> _Data extract_:
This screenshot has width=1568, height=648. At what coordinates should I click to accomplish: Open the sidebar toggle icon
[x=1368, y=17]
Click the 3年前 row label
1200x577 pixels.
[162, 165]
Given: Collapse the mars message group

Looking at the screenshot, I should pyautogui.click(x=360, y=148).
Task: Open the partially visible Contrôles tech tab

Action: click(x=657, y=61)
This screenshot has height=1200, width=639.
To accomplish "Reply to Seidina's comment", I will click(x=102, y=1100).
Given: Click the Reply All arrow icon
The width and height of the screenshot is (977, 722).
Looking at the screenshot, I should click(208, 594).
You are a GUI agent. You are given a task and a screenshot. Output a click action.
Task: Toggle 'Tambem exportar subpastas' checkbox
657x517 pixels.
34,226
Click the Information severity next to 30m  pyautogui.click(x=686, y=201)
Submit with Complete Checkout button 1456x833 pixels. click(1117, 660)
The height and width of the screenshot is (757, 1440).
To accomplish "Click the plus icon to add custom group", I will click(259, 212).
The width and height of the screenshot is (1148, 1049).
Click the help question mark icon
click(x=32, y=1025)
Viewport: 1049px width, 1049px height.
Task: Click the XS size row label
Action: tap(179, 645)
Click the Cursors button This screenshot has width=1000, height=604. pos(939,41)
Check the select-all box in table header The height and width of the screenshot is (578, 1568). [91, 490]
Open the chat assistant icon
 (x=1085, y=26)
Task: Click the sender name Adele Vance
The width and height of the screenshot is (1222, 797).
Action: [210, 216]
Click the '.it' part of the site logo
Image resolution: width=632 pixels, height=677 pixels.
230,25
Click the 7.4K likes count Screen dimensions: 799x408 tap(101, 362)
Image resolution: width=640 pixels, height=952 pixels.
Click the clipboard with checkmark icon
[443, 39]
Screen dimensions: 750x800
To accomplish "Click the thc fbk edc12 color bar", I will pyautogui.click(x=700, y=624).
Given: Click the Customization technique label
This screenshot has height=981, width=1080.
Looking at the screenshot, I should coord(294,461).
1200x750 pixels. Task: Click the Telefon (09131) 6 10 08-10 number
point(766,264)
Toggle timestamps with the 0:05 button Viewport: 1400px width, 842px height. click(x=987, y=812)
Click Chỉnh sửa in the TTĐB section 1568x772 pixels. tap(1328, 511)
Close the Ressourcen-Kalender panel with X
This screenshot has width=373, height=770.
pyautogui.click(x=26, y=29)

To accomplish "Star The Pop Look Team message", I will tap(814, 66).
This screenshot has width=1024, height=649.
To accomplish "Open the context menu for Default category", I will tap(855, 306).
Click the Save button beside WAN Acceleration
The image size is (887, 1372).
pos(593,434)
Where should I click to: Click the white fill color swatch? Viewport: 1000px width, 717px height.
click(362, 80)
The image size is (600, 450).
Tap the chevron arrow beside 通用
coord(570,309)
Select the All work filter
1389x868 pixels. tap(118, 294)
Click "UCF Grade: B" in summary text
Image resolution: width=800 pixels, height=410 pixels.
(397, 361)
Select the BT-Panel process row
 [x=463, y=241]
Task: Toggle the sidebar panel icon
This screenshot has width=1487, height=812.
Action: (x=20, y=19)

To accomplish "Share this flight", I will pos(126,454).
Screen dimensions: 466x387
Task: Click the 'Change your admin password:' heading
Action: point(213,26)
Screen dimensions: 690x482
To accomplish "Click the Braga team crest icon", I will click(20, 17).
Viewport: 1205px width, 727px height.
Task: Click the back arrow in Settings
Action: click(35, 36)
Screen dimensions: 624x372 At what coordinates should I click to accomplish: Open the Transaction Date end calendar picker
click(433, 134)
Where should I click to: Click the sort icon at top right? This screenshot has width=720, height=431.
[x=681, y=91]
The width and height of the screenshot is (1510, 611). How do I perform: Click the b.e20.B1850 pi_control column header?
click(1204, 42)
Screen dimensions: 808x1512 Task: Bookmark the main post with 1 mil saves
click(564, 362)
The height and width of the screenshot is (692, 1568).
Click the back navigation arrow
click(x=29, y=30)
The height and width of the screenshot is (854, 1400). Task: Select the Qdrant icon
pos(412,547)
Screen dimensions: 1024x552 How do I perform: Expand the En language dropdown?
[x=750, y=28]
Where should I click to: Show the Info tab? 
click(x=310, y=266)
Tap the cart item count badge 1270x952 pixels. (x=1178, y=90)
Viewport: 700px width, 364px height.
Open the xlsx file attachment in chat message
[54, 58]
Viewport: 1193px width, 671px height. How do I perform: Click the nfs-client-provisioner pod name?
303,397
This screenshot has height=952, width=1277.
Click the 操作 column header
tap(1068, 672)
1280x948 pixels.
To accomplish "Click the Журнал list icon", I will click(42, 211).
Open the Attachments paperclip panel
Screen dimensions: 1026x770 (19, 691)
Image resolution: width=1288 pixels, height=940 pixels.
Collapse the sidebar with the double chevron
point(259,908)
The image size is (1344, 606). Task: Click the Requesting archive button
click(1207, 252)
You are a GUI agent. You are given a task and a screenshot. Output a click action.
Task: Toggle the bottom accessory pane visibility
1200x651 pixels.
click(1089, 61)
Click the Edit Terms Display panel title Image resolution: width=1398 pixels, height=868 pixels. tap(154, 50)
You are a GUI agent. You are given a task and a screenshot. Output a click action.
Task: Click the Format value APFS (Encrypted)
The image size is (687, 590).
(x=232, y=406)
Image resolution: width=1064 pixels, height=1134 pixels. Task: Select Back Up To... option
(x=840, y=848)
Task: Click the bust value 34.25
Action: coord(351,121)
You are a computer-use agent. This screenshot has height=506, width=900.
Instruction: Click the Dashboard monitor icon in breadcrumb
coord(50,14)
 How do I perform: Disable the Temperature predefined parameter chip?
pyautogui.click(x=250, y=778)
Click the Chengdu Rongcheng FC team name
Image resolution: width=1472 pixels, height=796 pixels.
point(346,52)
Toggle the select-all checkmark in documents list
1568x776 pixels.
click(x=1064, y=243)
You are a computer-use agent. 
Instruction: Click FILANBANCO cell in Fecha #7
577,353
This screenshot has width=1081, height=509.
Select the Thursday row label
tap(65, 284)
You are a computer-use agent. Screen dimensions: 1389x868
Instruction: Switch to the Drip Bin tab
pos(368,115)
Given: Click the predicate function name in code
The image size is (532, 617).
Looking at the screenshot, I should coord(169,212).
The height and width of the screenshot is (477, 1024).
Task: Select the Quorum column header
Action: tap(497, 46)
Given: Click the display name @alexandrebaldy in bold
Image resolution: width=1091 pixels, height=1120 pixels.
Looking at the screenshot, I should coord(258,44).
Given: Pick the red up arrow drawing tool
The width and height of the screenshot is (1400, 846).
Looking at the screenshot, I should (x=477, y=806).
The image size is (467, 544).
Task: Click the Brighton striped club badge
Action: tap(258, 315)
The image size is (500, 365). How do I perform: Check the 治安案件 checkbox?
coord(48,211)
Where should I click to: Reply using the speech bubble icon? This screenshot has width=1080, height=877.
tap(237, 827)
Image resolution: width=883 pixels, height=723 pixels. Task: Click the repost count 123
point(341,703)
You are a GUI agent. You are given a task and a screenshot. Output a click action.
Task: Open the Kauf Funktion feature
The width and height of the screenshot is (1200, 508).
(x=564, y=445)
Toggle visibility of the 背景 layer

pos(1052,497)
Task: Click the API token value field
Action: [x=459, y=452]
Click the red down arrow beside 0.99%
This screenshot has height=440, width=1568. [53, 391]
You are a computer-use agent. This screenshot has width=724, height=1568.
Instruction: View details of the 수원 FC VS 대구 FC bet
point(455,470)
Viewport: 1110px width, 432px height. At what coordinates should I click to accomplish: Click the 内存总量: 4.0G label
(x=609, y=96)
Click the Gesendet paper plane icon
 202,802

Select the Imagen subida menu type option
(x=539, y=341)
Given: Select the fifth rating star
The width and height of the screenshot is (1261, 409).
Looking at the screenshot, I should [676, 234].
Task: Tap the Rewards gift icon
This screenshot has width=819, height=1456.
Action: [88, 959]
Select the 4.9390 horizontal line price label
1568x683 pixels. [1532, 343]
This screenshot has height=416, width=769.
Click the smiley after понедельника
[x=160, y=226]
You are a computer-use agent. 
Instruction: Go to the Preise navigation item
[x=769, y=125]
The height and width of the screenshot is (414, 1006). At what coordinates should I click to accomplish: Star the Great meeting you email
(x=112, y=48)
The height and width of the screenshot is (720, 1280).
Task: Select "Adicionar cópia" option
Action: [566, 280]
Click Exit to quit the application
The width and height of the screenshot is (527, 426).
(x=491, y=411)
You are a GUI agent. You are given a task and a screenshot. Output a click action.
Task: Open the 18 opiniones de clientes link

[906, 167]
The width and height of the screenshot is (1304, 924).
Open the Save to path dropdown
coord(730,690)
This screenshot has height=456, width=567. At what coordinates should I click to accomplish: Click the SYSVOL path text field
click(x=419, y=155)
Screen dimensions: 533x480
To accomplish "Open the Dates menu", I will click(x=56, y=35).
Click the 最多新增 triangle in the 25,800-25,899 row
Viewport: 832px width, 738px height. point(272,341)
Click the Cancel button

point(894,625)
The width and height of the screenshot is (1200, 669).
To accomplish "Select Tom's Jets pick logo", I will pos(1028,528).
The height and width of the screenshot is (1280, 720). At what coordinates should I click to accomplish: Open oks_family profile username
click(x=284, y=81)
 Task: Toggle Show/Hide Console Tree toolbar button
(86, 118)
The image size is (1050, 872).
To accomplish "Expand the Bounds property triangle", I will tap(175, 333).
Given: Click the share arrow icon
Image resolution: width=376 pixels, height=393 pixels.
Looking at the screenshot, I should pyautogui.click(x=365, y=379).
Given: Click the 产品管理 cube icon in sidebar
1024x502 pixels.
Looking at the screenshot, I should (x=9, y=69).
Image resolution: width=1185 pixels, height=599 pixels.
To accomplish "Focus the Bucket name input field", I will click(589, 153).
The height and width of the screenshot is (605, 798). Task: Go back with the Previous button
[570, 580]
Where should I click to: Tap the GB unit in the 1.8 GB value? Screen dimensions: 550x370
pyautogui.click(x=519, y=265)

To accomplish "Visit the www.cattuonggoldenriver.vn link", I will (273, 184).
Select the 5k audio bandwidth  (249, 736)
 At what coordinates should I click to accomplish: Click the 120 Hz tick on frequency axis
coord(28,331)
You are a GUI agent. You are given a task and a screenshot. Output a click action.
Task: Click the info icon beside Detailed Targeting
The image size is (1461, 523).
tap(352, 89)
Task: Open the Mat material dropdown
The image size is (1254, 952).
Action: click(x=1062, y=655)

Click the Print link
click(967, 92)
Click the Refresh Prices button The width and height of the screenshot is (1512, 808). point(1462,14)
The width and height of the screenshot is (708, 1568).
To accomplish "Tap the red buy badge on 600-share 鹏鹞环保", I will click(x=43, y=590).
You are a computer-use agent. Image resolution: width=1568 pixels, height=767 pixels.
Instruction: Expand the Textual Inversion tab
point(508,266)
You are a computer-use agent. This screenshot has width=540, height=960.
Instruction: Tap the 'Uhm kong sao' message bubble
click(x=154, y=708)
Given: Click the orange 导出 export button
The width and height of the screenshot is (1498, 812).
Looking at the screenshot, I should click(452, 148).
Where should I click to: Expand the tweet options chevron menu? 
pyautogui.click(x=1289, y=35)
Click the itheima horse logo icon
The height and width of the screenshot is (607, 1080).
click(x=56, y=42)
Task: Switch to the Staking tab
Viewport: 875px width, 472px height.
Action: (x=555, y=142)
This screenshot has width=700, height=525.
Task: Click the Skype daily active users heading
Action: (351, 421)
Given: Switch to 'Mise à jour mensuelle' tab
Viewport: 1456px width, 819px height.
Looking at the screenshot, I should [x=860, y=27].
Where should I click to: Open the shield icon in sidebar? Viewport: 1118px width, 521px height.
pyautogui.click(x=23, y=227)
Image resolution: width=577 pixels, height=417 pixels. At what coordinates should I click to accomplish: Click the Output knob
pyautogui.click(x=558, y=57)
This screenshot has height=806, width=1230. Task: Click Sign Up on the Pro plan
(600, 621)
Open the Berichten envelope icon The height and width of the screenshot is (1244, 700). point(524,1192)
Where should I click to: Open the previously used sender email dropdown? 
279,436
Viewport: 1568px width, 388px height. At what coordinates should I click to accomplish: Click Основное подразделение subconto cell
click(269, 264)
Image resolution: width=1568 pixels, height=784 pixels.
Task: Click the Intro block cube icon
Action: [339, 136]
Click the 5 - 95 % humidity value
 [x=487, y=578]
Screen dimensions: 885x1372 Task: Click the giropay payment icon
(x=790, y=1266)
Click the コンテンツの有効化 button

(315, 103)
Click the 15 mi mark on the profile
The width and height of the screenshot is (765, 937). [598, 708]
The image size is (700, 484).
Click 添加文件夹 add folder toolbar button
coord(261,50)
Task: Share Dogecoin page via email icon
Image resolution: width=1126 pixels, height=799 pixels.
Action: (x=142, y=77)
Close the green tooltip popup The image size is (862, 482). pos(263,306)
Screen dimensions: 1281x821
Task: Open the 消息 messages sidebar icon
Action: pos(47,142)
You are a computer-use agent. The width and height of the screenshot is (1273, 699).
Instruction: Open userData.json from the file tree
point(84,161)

> _What the exercise asks_: Each line from the top of the material above, through the one that contains "The width and height of the screenshot is (1148, 1049).", should be restated word for word.

> _Task answer_:
This screenshot has width=1568, height=648. At what coordinates should I click to accomplish: Open the sidebar toggle icon
[x=1368, y=17]
Click the 3年前 row label
1200x577 pixels.
[162, 165]
Given: Collapse the mars message group

Looking at the screenshot, I should pyautogui.click(x=360, y=148).
Task: Open the partially visible Contrôles tech tab

Action: click(x=657, y=61)
This screenshot has height=1200, width=639.
To accomplish "Reply to Seidina's comment", I will click(x=102, y=1100).
Given: Click the Reply All arrow icon
The width and height of the screenshot is (977, 722).
Looking at the screenshot, I should click(208, 594).
You are a GUI agent. You are given a task and a screenshot. Output a click action.
Task: Toggle 'Tambem exportar subpastas' checkbox
657x517 pixels.
34,226
Click the Information severity next to 30m  pyautogui.click(x=686, y=201)
Submit with Complete Checkout button 1456x833 pixels. click(1117, 660)
The height and width of the screenshot is (757, 1440).
To accomplish "Click the plus icon to add custom group", I will click(259, 212).
The width and height of the screenshot is (1148, 1049).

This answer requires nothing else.